A new project hopes to reduce pollution along Duck Creek by trying a rural technique in an urban area for the first time.
Duck Creek, which seems like a Davenport oasis, also contains pollutants that threaten its watershed.
Along 32nd Street, just east of Harrison Street, it looks like a construction site. Turns out, it's also a conservation site.
"It's a large manhole that separates the water," gestured Amy Kay, Davenport's clean water manager, on Wednesday, August 2.
Davenport and the State of Iowa are teaming up to build a saturated buffer and a bioreactor. It looks like a big trench, filled with wood mulch, that will act like a giant filter.
"Pop bottles, cigarette butts, other trash that gets washed off will get trapped in this structure," she continued. Things like phosphorous, nitrate and nitrite will naturally break down before water enters the creek.

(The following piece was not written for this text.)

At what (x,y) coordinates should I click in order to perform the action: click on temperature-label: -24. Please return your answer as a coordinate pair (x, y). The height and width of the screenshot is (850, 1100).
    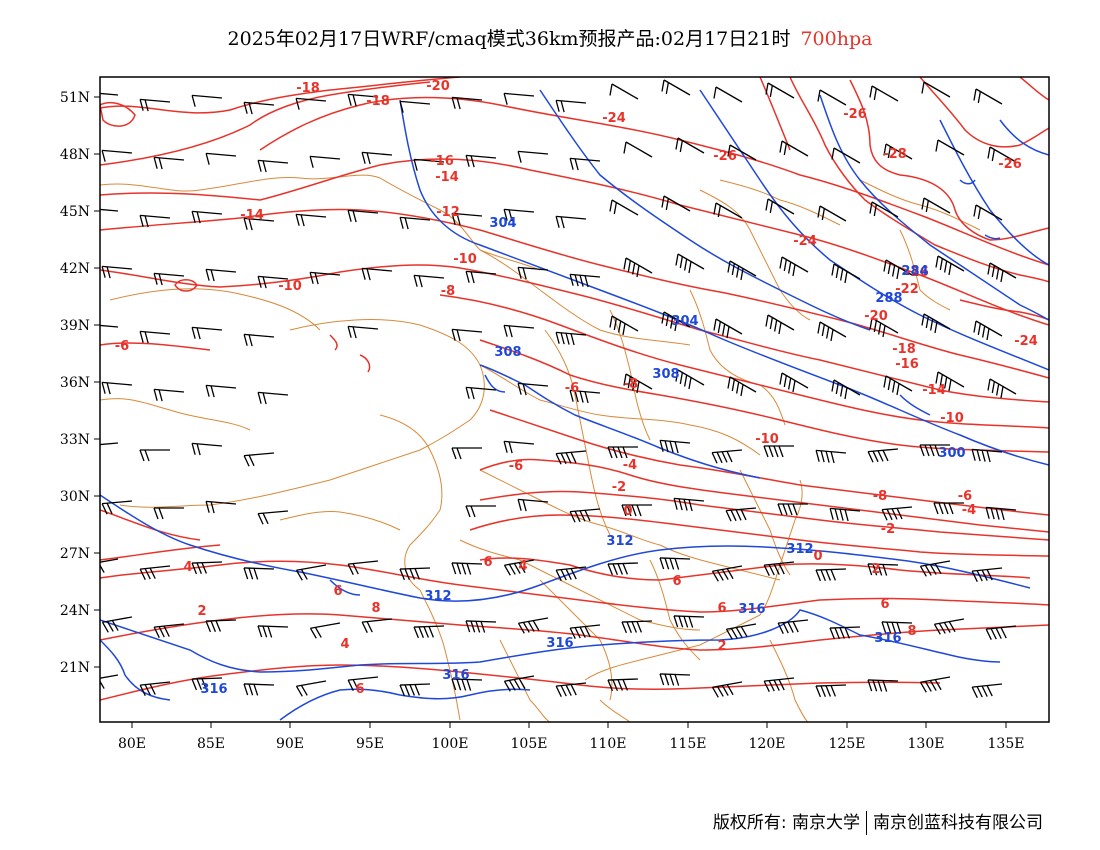
    Looking at the image, I should click on (614, 118).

Storm runoff from some 11 acres nearby contribute to the pollution. Scientists are using strategy from the farm and trying it in the city.

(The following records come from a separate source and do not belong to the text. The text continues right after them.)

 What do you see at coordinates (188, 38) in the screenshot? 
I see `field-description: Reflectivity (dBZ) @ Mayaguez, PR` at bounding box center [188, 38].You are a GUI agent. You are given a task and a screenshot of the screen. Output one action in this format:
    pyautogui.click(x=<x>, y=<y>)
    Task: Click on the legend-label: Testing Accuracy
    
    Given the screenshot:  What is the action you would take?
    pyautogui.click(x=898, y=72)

"We're intercepting drainage water, storm water, from an urban runoff," said Will Myers, water quality projects coordinator for the State of Iowa.
In past years, water samples detected pollution in Duck Creek. This project could help to reverse the trend.
"It's water quality testing, really, to try to improve the quality of our waters," said Kay. "Make them healthier and safer for humans and our aquatic ecosystem."
One goal is to help the city co-exist with the creek in a cleaner way. The pilot could be a prototype for other urban areas in Iowa.
"We have a lot of other communities that are watching what Davenport's doing as a leader in this effort," Myers said.
When testing begins this Fall, it just could make Duck Creek a healthier watershed for years to come.